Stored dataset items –
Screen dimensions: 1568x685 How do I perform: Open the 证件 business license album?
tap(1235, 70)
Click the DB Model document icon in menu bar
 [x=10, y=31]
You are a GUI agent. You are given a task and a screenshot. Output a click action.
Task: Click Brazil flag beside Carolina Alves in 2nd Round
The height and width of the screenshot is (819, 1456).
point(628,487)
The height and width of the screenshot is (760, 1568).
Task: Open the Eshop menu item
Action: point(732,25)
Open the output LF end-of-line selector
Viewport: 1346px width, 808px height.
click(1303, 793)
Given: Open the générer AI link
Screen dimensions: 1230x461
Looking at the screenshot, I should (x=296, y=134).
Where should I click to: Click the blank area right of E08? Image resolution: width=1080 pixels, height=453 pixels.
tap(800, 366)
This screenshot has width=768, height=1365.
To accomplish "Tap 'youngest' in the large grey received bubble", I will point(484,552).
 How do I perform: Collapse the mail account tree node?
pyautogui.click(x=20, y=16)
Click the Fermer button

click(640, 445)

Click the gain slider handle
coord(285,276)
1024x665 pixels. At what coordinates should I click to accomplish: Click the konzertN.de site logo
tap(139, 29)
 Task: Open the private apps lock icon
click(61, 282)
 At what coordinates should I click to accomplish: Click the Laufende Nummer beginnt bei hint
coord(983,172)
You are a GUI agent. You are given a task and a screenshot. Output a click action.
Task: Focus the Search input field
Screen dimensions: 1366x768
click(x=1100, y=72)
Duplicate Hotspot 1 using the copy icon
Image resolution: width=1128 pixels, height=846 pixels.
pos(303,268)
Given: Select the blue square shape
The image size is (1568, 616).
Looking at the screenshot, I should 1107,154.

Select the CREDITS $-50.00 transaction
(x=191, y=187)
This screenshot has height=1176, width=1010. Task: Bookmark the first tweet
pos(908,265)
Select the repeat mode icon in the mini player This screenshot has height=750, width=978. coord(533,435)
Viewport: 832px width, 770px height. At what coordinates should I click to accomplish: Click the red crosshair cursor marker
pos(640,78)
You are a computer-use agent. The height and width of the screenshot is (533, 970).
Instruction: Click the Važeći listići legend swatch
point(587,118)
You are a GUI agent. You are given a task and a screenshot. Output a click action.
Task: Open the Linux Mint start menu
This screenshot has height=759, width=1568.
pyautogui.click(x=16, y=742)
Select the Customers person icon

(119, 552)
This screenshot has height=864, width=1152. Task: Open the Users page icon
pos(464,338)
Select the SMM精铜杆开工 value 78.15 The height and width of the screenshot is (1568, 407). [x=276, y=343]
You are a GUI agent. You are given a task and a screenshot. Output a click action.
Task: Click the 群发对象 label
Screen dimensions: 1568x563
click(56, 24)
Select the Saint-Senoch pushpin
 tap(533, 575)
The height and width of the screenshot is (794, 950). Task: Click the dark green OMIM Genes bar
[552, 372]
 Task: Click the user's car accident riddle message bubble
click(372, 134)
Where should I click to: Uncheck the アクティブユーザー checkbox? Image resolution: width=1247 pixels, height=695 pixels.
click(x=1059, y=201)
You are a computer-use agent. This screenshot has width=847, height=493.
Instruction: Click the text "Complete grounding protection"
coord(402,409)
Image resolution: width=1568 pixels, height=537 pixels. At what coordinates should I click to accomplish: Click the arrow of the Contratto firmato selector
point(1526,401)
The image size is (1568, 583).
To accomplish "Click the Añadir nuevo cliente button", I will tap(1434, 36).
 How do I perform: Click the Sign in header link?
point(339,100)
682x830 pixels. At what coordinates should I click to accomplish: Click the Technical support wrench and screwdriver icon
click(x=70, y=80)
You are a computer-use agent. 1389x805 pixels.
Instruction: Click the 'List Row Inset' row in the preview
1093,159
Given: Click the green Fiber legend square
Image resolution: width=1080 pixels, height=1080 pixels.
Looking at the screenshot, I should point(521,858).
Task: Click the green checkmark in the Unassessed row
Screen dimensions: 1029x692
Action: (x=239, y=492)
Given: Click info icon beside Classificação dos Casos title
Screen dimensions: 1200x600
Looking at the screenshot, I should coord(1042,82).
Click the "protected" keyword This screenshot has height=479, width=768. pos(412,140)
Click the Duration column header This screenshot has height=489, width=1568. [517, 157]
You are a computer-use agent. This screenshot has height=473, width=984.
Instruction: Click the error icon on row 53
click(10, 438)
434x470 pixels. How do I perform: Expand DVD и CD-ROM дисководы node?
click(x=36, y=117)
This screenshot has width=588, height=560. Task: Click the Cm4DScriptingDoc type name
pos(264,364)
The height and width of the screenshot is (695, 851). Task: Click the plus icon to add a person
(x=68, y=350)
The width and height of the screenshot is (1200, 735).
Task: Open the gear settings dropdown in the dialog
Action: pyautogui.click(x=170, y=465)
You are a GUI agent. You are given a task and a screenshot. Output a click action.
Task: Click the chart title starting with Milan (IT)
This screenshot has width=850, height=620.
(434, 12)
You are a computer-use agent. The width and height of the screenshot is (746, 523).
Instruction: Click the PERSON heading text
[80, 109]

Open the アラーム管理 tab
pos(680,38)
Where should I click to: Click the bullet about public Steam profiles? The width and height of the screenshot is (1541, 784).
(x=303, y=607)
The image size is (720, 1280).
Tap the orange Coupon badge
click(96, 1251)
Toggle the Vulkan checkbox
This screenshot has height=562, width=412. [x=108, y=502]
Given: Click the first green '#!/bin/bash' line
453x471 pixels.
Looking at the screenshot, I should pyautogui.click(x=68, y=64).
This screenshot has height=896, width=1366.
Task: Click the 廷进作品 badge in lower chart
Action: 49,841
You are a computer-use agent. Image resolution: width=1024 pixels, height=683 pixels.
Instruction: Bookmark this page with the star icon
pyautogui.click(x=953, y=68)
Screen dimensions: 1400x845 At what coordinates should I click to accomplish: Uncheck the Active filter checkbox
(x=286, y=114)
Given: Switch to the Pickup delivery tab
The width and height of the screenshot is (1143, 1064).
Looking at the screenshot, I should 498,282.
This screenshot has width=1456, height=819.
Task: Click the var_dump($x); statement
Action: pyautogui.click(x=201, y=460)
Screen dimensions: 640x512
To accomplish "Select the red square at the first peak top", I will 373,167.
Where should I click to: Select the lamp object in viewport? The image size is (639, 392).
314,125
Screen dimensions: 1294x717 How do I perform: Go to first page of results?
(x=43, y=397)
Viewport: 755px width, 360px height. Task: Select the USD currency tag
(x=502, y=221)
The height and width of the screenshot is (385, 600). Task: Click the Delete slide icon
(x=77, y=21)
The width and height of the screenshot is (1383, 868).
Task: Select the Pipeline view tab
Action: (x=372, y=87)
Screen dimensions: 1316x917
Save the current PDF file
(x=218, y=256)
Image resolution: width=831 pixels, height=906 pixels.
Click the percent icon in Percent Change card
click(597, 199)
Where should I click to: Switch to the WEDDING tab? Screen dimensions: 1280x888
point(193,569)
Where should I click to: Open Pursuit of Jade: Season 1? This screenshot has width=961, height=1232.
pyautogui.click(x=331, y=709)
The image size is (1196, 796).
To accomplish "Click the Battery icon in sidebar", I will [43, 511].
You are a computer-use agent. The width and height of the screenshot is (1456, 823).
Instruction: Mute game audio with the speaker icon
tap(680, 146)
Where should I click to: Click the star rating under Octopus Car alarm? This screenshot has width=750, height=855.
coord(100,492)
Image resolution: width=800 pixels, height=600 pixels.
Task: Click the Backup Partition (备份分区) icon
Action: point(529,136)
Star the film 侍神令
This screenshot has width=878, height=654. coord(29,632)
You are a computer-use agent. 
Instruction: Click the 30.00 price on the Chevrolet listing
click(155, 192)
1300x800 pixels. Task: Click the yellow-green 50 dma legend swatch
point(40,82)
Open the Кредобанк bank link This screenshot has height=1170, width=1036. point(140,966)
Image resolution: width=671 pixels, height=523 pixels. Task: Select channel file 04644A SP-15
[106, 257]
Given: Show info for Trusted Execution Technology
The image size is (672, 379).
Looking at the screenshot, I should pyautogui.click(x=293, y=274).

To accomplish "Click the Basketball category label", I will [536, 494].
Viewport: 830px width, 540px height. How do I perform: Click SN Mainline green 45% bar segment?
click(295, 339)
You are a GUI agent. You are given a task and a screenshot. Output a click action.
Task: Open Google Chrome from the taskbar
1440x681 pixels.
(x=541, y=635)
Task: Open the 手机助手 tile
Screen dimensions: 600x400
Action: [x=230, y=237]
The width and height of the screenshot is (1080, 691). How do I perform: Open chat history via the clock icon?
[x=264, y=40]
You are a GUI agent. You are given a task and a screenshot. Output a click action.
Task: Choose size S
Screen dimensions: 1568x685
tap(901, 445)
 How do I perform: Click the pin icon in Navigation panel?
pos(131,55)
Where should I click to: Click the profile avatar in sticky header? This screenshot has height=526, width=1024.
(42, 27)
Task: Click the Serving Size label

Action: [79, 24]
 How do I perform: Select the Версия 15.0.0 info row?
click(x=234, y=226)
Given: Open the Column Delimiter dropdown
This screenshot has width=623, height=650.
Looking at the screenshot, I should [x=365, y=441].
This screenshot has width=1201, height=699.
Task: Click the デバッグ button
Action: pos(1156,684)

Work task – Find the lines that mention "title" in the entries and show them.

Answer to the exercise –
Given: Click info icon beside Classificação dos Casos title
Task: Click the chart title starting with Milan (IT)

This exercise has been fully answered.